Excerpted passage ▸
────────────────────

He had great faith in Progress. In his book, The Great Boer War, he proclaimed that “Idealism and a morbid, restless conscientiousness are two of the most dangerous evils from which a modern, progressive State has to suffer” and affirmed that the British, as a more “educated and progressive” people than the Boers, had “the right of conquest.” The Boers were “brave, honest farmers, but standing unconsciously for mediaevalism [sic] and corruption, even as [British soldiers] stood for civilization, progress, and equal rights for all men.”

Devoted to fairness, Conan Doyle was himself an aide to the police in several cases of miscarried justice. During WWI, long after his heyday as a writer, he attempted to save military lives by suggesting that members of the Navy wear “inflatable rubber belts” and infantrymen be issued some sort of “body armor.” He also prophesied the danger of the “submarine and airship.”(4) Ironically, these suggestions were considered annoying by all but a few. Among the few was future PM Winston Churchill, who wrote to thank him for his ideas.

A Sidney Paget Illustration for The Adventure of the Silver Blaze

Conan Doyle’s sleuth, one Sherlock Holmes of 221B Baker Street, would become the most iconic detective in all history. Rumor had it that the King was such an enthusiast that to prompt new stories he put Conan Doyle’s name on his Honours List. Holmes’s morals are solidly respectable, but he’s not above twisting the rules a bit to suit his own ends. All the same, Conan Doyle always made out as if Holmes’s ventures into private justice were lawful, and perhaps he thought so. In The Adventure of the Three Gables, for instance, when Holmes has agreed to hush up a crime in return for a payment to the victim, Holmes calls it “compound[ing] a felony,” which is broadly true, but the exchange would never stand up in court.

Conan Doyle used Holmes as a paragon restoring order to what was already a basically decent society. “I am not the law, but I represent justice so far as my feeble powers go,” Holmes says, in Three Gables. But while there are usually a few shady side characters, the cast of characters are, overall, virtuous and honest people. Characterization is generally weak, and tends to lean on the splintered staff of caricature.

The Holmes stories sparked a whole generation’s interest in detective fiction, and writers accordingly began cranking out works of similar pattern. The stories varied from barely veiled imitations to outright parody, but the next great detective took until the new century to stumble ignominiously onto the stage in the character of Father Brown.

Religion in Mystery - Absolutes
G.K. Chesterton was a prolific novelist, historian, critic, journalist, poet, and Roman Catholic apologist who wrote mystery and fantasy fiction on the side. One of the first to use his sleuth as a vehicle for conveying his ideas, Chesterton added a deeper layer to the classic mystery. While borrowing, like all, from the Holmesian model, he took the rational eccentric detective into philosophical and theological territory, with a strong element of the fantastic.
“Certain new theologians dispute original sin, which is the only part of Christian theology which can really be proved.”
~Chesterton in Orthodoxy
His tales are more parables than mysteries, in many ways, but are nevertheless brilliant howdunnits, and his shrewd, childlike detective Father Brown is, while somewhat predictable, very entertaining. The stories repeatedly return to the idea of paradox, which fascinated Chesterton. The point, of course, is that the dog did not bark.

────────────────────

Supplied records ▸
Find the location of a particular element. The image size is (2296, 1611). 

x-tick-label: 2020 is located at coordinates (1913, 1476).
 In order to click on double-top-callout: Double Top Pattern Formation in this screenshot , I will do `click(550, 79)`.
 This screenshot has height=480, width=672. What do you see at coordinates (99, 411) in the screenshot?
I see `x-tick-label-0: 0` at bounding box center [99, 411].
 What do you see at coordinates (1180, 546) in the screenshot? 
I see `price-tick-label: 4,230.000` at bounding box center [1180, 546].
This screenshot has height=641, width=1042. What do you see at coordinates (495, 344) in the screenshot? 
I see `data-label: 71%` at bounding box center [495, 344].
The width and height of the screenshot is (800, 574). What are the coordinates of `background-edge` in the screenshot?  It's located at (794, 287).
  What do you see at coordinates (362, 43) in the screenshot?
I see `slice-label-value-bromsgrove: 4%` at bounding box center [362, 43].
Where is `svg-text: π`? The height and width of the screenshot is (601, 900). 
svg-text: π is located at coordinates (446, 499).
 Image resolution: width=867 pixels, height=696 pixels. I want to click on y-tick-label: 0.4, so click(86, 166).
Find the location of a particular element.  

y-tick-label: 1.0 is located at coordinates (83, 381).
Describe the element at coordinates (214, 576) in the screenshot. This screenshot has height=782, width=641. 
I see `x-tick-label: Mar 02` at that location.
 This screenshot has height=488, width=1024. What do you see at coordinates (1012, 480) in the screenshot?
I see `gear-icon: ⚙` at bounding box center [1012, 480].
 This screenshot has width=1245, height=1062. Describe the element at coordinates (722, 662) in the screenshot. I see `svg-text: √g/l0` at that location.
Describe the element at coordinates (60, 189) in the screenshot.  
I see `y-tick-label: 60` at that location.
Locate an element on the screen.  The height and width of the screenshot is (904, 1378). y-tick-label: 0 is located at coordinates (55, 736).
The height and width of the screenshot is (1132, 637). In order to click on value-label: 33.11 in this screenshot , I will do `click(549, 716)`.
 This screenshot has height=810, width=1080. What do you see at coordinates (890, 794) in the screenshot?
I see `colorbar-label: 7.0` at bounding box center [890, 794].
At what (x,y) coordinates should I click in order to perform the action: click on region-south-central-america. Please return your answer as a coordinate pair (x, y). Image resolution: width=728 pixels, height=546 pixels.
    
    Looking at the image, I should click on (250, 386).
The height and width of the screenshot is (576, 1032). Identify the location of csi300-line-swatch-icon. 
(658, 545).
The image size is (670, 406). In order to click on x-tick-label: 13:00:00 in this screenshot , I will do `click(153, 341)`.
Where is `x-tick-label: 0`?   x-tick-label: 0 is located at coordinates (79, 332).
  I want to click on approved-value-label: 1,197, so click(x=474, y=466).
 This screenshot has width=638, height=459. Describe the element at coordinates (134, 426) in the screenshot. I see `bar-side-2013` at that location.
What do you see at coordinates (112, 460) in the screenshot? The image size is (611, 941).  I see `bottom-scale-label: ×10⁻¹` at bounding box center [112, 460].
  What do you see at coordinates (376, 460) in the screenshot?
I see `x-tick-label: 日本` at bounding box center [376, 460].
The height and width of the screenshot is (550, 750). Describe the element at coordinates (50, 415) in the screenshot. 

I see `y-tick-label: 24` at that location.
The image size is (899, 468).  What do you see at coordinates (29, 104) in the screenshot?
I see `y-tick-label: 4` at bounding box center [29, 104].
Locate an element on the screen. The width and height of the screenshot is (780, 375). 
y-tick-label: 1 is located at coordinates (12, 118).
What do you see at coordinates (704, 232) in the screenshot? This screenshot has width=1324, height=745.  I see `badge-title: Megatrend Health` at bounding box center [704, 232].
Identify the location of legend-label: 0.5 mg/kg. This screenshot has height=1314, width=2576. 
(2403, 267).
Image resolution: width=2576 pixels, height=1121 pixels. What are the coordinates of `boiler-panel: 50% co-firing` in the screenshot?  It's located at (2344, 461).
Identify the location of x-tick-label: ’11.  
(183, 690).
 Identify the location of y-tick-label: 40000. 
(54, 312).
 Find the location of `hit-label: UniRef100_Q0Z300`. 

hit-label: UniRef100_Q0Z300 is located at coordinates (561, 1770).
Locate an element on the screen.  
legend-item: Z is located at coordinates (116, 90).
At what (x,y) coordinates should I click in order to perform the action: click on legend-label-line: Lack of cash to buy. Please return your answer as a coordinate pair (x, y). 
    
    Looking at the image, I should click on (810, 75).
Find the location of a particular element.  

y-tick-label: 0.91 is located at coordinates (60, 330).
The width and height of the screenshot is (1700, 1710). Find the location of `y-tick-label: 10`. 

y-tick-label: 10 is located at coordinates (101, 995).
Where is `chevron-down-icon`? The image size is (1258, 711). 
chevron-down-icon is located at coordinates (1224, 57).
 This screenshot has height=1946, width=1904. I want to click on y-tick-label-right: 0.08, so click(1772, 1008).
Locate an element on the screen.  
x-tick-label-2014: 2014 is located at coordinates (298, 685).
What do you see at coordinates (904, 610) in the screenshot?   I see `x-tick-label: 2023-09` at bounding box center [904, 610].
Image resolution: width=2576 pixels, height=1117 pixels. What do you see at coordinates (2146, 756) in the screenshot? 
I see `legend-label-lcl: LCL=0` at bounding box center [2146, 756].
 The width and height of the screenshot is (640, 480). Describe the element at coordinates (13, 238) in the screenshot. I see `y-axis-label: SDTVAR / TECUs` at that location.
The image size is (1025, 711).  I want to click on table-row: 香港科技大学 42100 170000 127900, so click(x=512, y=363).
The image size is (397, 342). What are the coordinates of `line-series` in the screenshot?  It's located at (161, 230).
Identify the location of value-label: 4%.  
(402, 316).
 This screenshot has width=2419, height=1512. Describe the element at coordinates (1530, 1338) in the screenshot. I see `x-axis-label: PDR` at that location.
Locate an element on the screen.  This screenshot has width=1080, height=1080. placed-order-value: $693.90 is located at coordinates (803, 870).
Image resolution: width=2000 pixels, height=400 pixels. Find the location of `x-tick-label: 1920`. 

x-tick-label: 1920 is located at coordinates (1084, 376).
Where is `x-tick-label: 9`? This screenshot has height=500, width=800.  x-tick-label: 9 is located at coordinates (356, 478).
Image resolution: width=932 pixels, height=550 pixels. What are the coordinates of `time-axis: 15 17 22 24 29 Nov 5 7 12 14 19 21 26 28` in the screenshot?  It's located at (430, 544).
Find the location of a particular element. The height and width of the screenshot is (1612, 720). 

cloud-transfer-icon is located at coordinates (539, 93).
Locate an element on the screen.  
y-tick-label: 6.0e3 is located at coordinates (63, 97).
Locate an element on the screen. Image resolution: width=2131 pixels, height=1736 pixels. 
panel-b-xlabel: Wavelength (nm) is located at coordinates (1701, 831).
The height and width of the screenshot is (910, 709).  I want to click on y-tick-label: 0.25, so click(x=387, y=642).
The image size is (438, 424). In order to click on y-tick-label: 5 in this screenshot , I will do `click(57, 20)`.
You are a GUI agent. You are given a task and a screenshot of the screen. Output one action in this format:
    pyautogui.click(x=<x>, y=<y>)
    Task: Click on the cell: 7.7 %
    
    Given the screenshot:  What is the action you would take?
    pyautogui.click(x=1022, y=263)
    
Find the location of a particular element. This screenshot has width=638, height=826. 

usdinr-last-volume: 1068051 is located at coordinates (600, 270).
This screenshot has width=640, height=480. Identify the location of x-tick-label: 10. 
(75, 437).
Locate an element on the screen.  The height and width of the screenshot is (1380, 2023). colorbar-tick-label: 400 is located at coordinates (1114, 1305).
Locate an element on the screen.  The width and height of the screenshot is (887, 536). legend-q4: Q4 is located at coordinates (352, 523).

────────────────────

Questions on the material ▸
- A) In the passage on Conan Doyle and Chesterton, what reason did Conan Doyle give for the British having "the right of conquest" over the Boers? Reply in one to three sentences.
- B) Turn the paragraph of the passage on Conan Doyle and Chesterton that opens "Devoted to fairness, Conan Doyle" into a short list that keeps its main facts.
- C) Reproduce word for word a section of the passage on Conan Doyle and Chesterton. Begin at the words "Conan Doyle’s sleuth, one" and stop after "up in court.".
Answer using only the passage on Conan Doyle and Chesterton.

Results for the exercise ▸
- A) Conan Doyle held that the British had the right of conquest because they were a more "educated and progressive" people than the Boers. He saw the Boers as standing, without knowing it, for mediaevalism and corruption, while British soldiers stood for civilization, progress, and equal rights for all men.

- B)
- Conan Doyle helped the police in several cases of miscarried justice.
- During WWI, long after his heyday as a writer, he proposed inflatable rubber belts for members of the Navy and some sort of body armor for infantrymen.
- He also foresaw the danger of the submarine and the airship.
- Most people found these suggestions annoying.
- Winston Churchill, a future PM, was one of the few who wrote to thank him for his ideas.

- C)
Conan Doyle’s sleuth, one Sherlock Holmes of 221B Baker Street, would become the most iconic detective in all history. Rumor had it that the King was such an enthusiast that to prompt new stories he put Conan Doyle’s name on his Honours List. Holmes’s morals are solidly respectable, but he’s not above twisting the rules a bit to suit his own ends. All the same, Conan Doyle always made out as if Holmes’s ventures into private justice were lawful, and perhaps he thought so. In The Adventure of the Three Gables, for instance, when Holmes has agreed to hush up a crime in return for a payment to the victim, Holmes calls it “compound[ing] a felony,” which is broadly true, but the exchange would never stand up in court.